In 1985 I bought an XT clone and Microsoft's MASM and wrote some code to access an extended
memory board for that machine. A couple of years ago I took an assembler clas at Diablo Valley
Colege using the Intel instruction set and wrote some
computer music in assembler to amuse
a woman in my class who I refer to as the daughter of the King of Columbia
In 1986 I acquired a Macintosh and found out about MacNosy, Steve Jasik's disassembler bought
a copy but never learned to use it. In 1994 I took a class in 68K assembler at DeAnza College in
Cupertino just in time to coincide with Apple switching to the Power PC.
I acquired a taste for BSD and Linux by taking a UNIX Sys Admin class from UC Extension and
Linux classes at DVC. At a point in time after that Apple slid the FreeBSD underpinnings
underneath the Mac GUI.
I look casually at a video of an IDA Pro tutoring session and notice they are using red
and green traces for program flow diagrams and lament that one more time red green colorblindness
bites me on the ass
After looking at the video about 5 times I think I know what is going on. I find that
Hex-rays has a demo version of IDA Pro 6.1 that will run on a Mac. The video tutorial package came
with a file named reverseMe.exe and I found that when I opened the file with the disassembler the
demo version acted like the video tutorial.

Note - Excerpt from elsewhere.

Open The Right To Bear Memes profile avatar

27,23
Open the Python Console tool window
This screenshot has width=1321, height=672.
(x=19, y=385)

I followed the actions in the tutorial, changing filenames to names with more meaning,
changing 0xFFFFFFFF first to 4294967295 then to -1, all with mouse clicks on menu items,
hovvering over jump destinations displays a popup showing what you will find there so you
don't have to go there to find out. The next step in the demo involves setting breakpoints
for the debugger and I don't know if that is operational in the demo
I have acquired a Dell XPS 410. I burned an iso for OpenBSD 4.9 -- It boots into a shell
I can install from it. The machine however did not come with a hard drive. I had a SATA hard
drive that had a couple of days use on it. The power connector fit but I did not find a data
cable and only today found the right choice of google search terms to be led to the diagram
showing on the mom board where the sata cable connections were located.
I just need an L SATA cable with a right angle connector on one end.

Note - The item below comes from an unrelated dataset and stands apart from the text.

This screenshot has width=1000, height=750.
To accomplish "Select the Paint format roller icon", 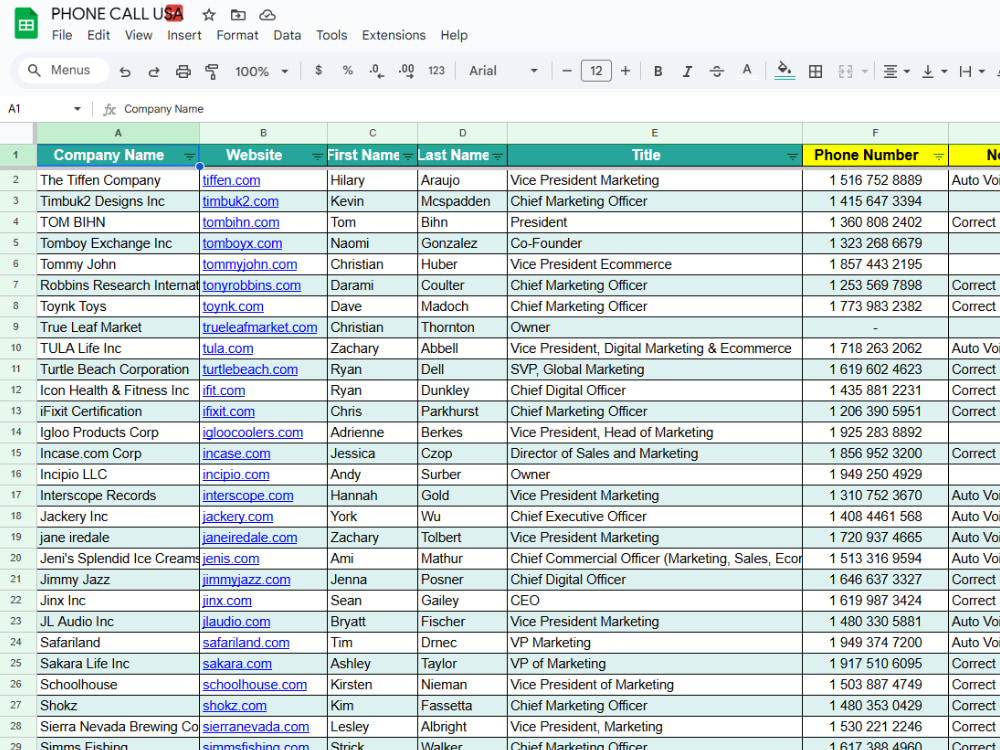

Got the SATA cable. I was advised when formating the drive to install Windows first to avoid
munging the mbr with *nix install.
Finally I have hardware for which installation of Wireshark is not difficult.
Capture The Flag at Flagstaff
I have one of the binaries from DefCon 19 CTF courtesy of the Routards who also provided
a decompilation of it. Thank you very much.
I am waiting to find out if IDA parses out he compiler identity from the way the stacks are constructed
I am reading the book by Chris Eagle "The IDA PRO Book". I have read 427 pages into it.
The current topic is anti-reversing tools and obfuscation.